One of the easiest ways you can tell your EV’s battery is not at optimal temperature is by the level of regenerative braking it can provide. Some EVs can put well over 100 kW back into the battery under regen (up to 300 kW for the Rimac Nevera or 290 kW for the Porsche Taycan), but if the battery is cold and it can’t take the power flowing into it from the motors, the vehicle will simply reduce the rate of recuperation until the battery is warm enough to take it.
The level of available regen will increase as you drive, or you can remotely precondition your vehicle so that it’s already up to temperature when you set off. Always leaving your EV plugged in overnight in winter and setting your departure time for the next day will ensure the level of regen you experience won’t vary too much.
If you’re moving from an ICE vehicle to an EV, it may seem counterintuitive that you’re not actually producing as much heat as you drive around normally. In a combustion car, the engine produces a lot of heat—more than enough to heat the cabin—and you don’t really think about its impact on efficiency or range as you do in an EV.
EVs equipped with heat pumps will scavenge some of the waste heat produced by the electric motors and other components, and part of it will be used to heat the cabin. But this often won’t be enough, and they will have to also use their resistance heater to make the cabin toasty on a cold winter’s day.
This is why turning on the heater in an EV, even one with a heat pump, will instantly cause the predicted range to drop. Polestar says that outside temperatures can reduce the range of its EVs by 10 to 12 percent, but if you also use the climate system, that can go up to 41 percent.
One way to get around this issue and stay warm in your EV is to solely rely on the heated seats and steering wheel if they’re available. Keeping the ventilation off will allow the heat pump to use all the heat for the battery pack, keeping it closer to its optimal temperature and giving you the best range.
BMW is equipping its iX flagship electric SUV with the Radiant Heating package, which adds infrared heaters in the armrests, the door panels, and even the lower part of the dashboard. This complements seat and steering wheel heating and encourages you to not use the ventilation system and just rely on radiant heating for warmth during winter driving.

# Required work
(a) Edit the EV cold-weather passage from "One of the easiest" to "to take it.", inclusive, swapping "regenerative braking" for "energy recovery".
(b) According to the EV cold-weather passage, how far can Polestar's range drop when the climate system is also used?
(c) Extend the EV cold-weather passage, picking up after its final sentence.
The data that comes next is taken from a different source.

# Entries provided

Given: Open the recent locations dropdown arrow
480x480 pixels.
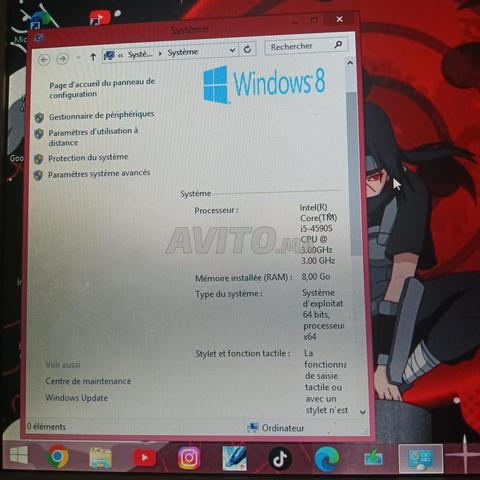Looking at the screenshot, I should pos(78,58).
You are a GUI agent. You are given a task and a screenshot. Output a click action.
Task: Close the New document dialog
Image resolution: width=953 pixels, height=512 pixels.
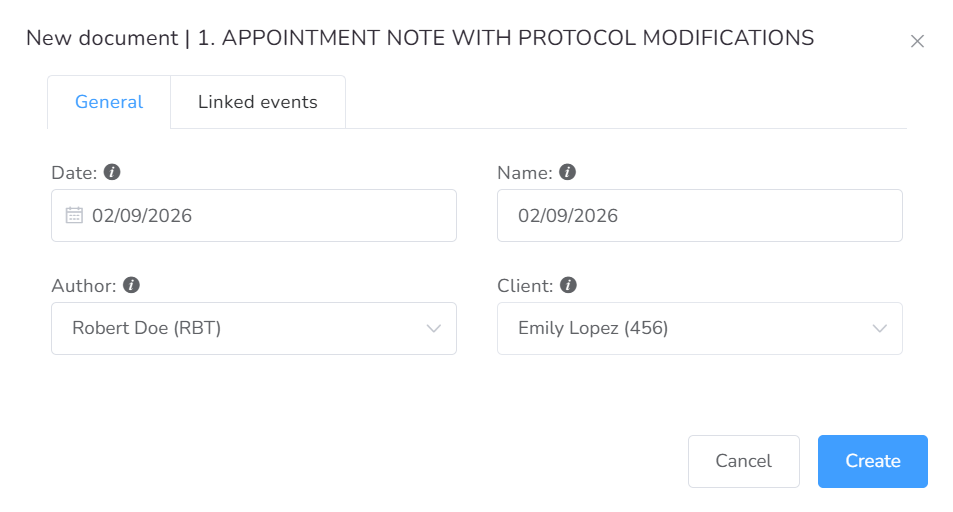tap(917, 41)
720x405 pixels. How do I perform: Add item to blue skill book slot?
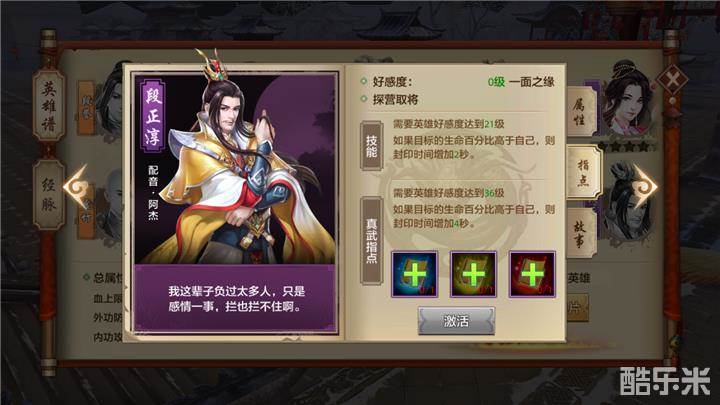point(414,274)
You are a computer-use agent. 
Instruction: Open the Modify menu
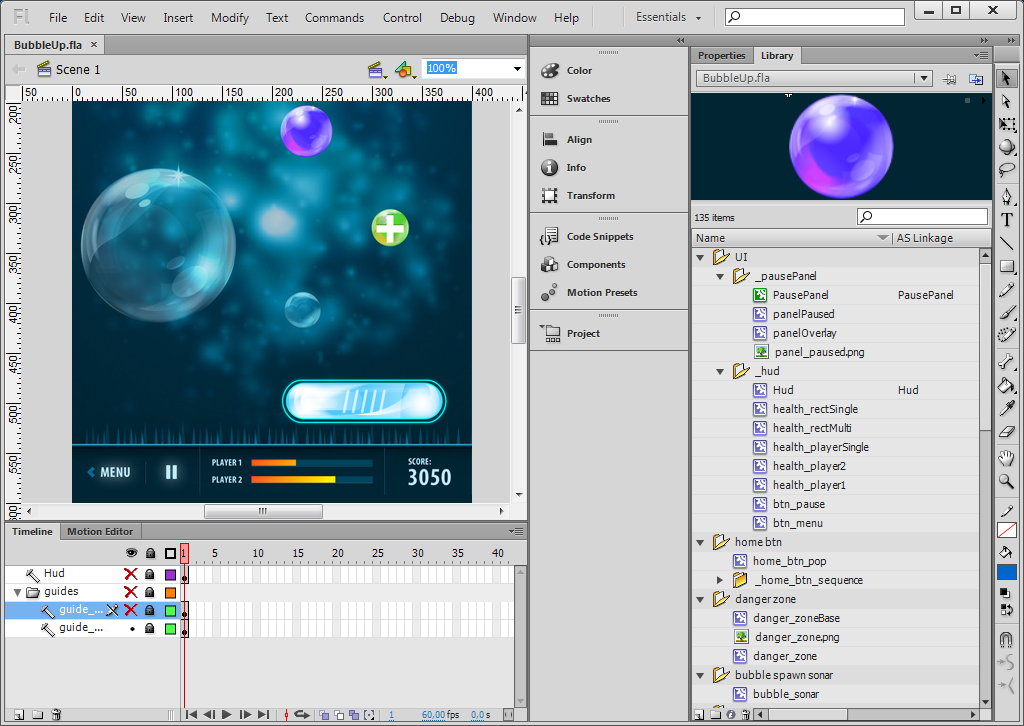(x=230, y=18)
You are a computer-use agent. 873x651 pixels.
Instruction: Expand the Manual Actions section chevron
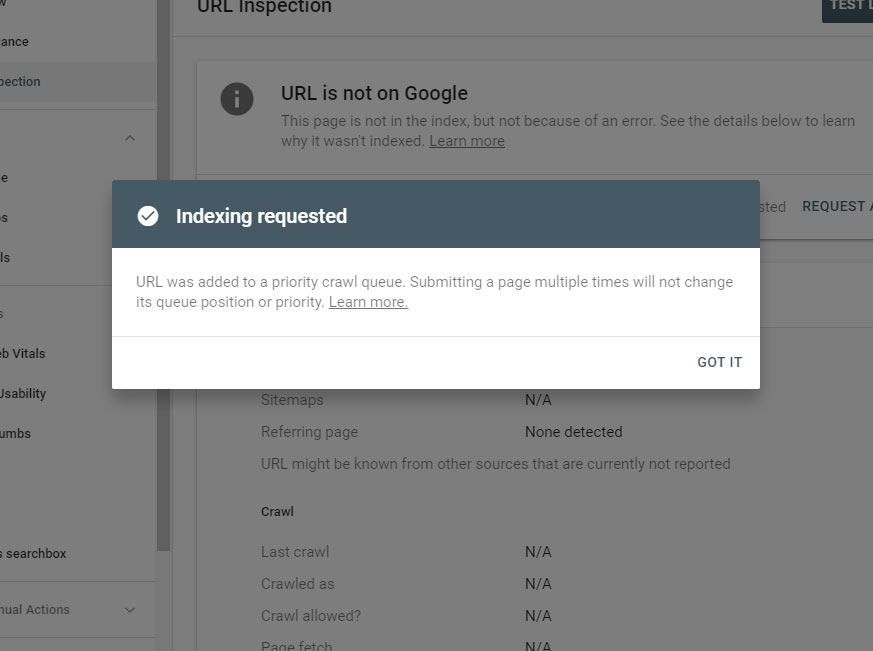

# Answers for the exercise
(a)
One of the easiest ways you can tell your EV’s battery is not at optimal temperature is by the level of energy recovery it can provide. Some EVs can put well over 100 kW back into the battery under regen (up to 300 kW for the Rimac Nevera or 290 kW for the Porsche Taycan), but if the battery is cold and it can’t take the power flowing into it from the motors, the vehicle will simply reduce the rate of recuperation until the battery is warm enough to take it.

(b) Up to 41 percent.

(c)
Many EVs have flush-fitting (sometimes powered) door handles that pop out when the vehicle is unlocked. These have the advantage of slightly improving the vehicle’s aero while also making it look cool and modern, but ice buildup can form on top of them, making it difficult to get inside the vehicle.
If the manufacturer doesn’t have a specific technique that you need to apply to get the ice off without causing damage to the bodywork, you may have to get creative and exercise patience. The same can be true for charging port doors, many of which seem poorly designed to deal with the issue of ice buildup.
Another range-sapping part of cold-weather EV driving is the switch from summer to winter tires. Between their different rubber compounds and tread patterns, they produce more rolling resistance, and this will incur a range drop.
You should regularly check the tire pressure in winter, as it can vary depending on outside conditions, and having them underinflated can further penalize efficiency.
Michelin says that rolling resistance can lower an EV’s range by up to 20 percent. It also notes that a 30 percent increase in rolling resistance will increase electricity consumption by between 3 and 5 percent.
Some tire manufacturers like Michelin, Hankook, or Nokian have announced EV-specific winter tires, which aim to strike a better balance between grip and rolling resistance, thus helping electric cars drive further in winter without compromising on safety.